AC-DIAMOND supports three different modes for searching alignments, i.e. the fast mode, sensitive-1 mode and sensitive-2 mode. Assume the query sequences are in the file "query.fa" and the reference sequences are in the file "ref.fa". They are all stored in FASTA format.

Fast mode:

Build the index for the reference "ref.fa" and put the index in the file "acd.fast.index" using the following command:

./ac-diamond makedb --in ref.fa -d acd.fast.index -b 4
Search for alignments and put those with e-value at most 0.001 in the file "acd.result.daa" using the following command:

./ac-diamond align -d acd.fast.index -q query.fa -a acd.result -e 0.001 -z 6
Note that the alignments in the file "acd.result.daa" are not in blast output format. We can change their format using the following command:

./ac-diamond view -a acd.result.daa -o acd.result.m8

Sensitive-2 mode:

Create the index:

./ac-diamond makedb --in ref.fa -d acd.sensitive.index --sensitive -b 4
Search for alignments:

./ac-diamond align -d acd.sensitive.index -q query.fa -a acd.result --sensitive -e 0.001 -z 6
Convert the output format:

./ac-diamond view -a acd.result.daa -o acd.result.m8

Sensitive-1 mode:

The sensitive-1 mode is in fact a pipeline, which first uses the fast mode to find alignments for most queries, and then uses the sensitive-2 mode to find alignments for the remaining queries. To run AC-DIAMOND with sensitive-1 mode, we can use the script "sensitive1_search.sh", which is in the scripts/ folder:

./sensitive1_search.sh > acd.result.m8

The alignment results, which are already in blast output format, will be put in the file "acd.result.m8". To run the script successfully, the following files should also be in the same directory as "sensitive1_search.sh":

The index files "acd.fast.index" and "acd.sensitive.index" for the fast mode and sensitive-2 mode, which are created as described above.

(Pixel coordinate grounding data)
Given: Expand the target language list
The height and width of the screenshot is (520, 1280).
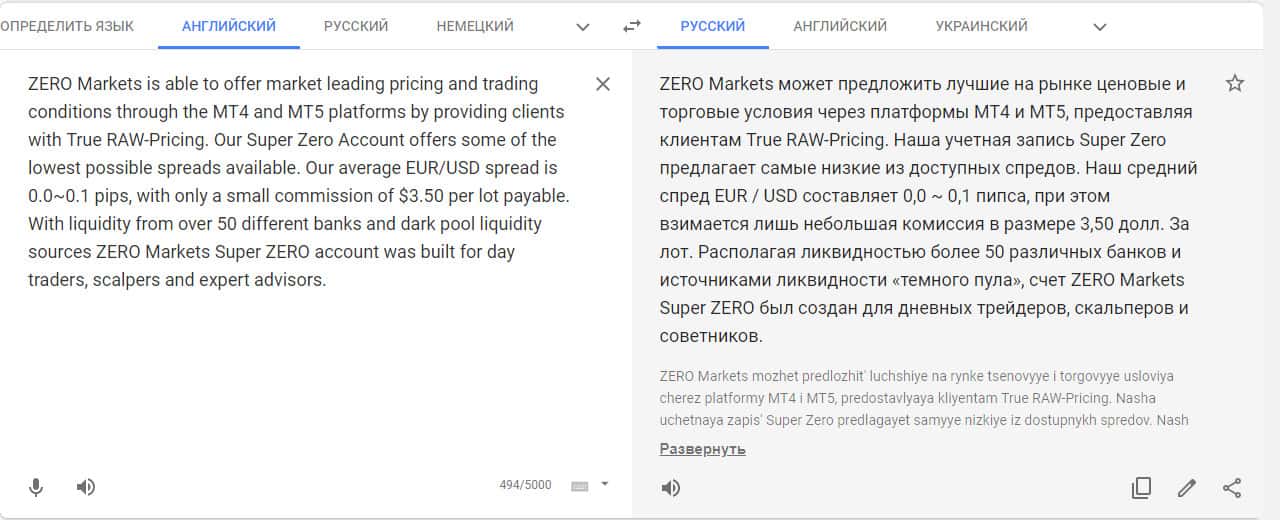Looking at the screenshot, I should [1100, 27].
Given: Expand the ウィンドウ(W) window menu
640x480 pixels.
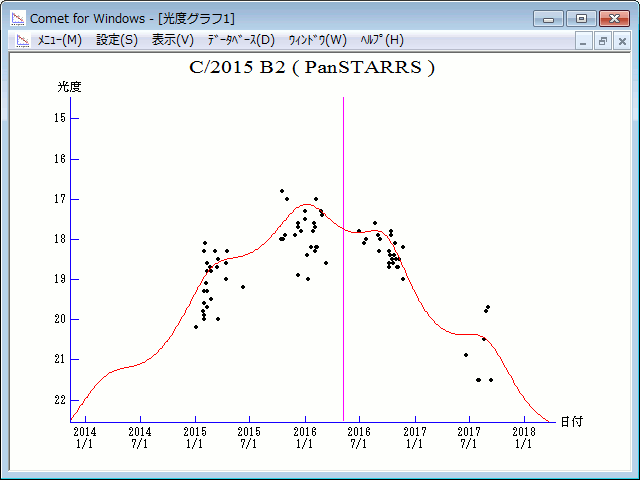Looking at the screenshot, I should tap(317, 40).
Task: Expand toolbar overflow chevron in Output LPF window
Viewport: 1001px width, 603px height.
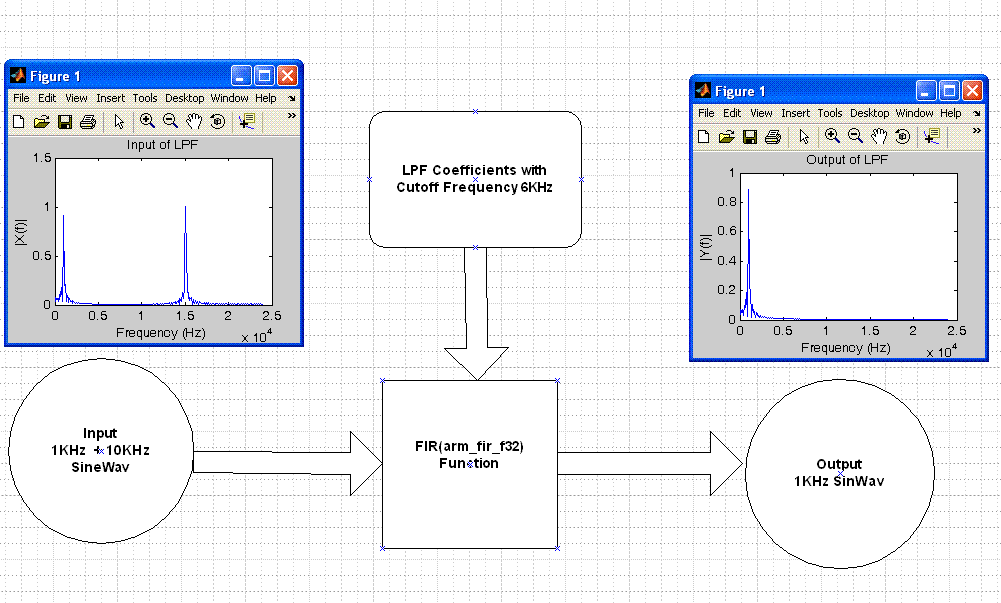Action: (x=977, y=131)
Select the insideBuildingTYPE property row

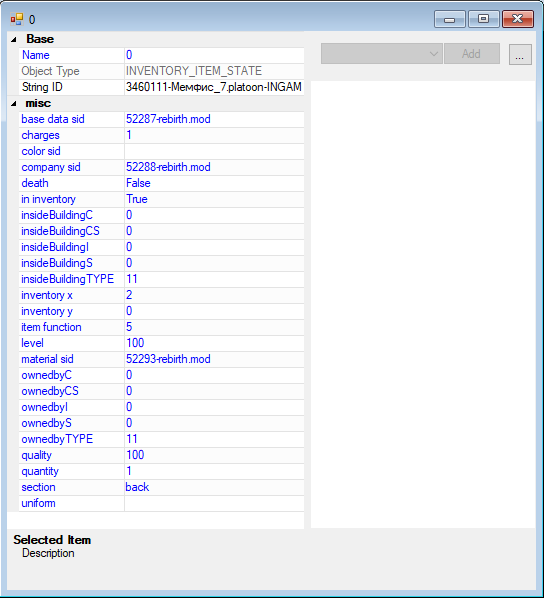[x=162, y=279]
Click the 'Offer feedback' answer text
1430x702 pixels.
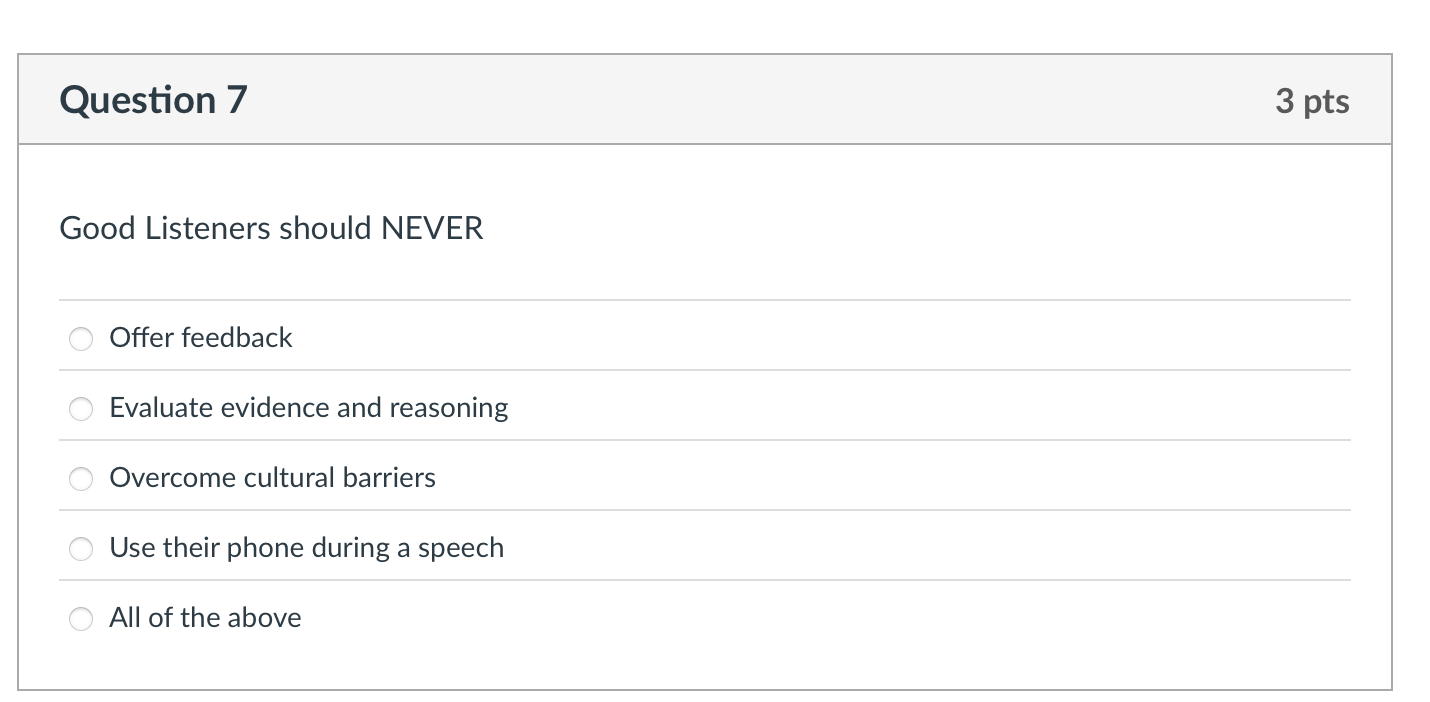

**Work to be completed**
According to the AC-DIAMOND usage notes, which script runs the sensitive-1 mode, and in which folder is it located?

**Response**
The script "sensitive1_search.sh" runs the sensitive-1 mode, and it is in the scripts/ folder.